WHAT THE TASK REQUIRES.
Where a line contains "Фестиваль Beat Film Festival-2021 (257, 1140)", start there and write out that line and each one after it, word for word, through the final line of the entries; add nothing else.

─── GIVEN RECORDS ───

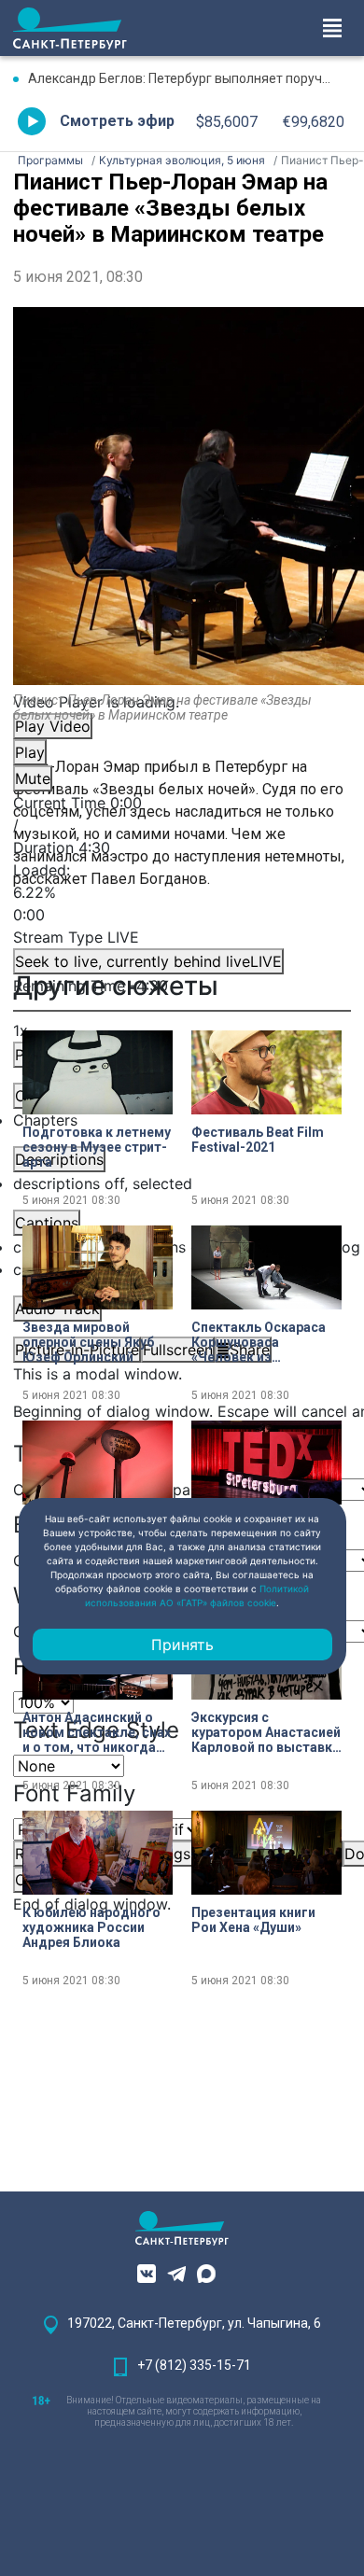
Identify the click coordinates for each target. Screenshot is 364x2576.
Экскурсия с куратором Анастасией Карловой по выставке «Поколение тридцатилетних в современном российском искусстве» (266, 1732)
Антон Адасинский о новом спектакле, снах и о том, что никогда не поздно (96, 1732)
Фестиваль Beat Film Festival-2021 (257, 1140)
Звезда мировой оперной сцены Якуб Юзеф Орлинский (88, 1342)
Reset (178, 1853)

───

SOLUTION FOR THIS PROBLEM.
Фестиваль Beat Film Festival-2021 (257, 1140)
Звезда мировой оперной сцены Якуб Юзеф Орлинский (88, 1342)
Reset (178, 1853)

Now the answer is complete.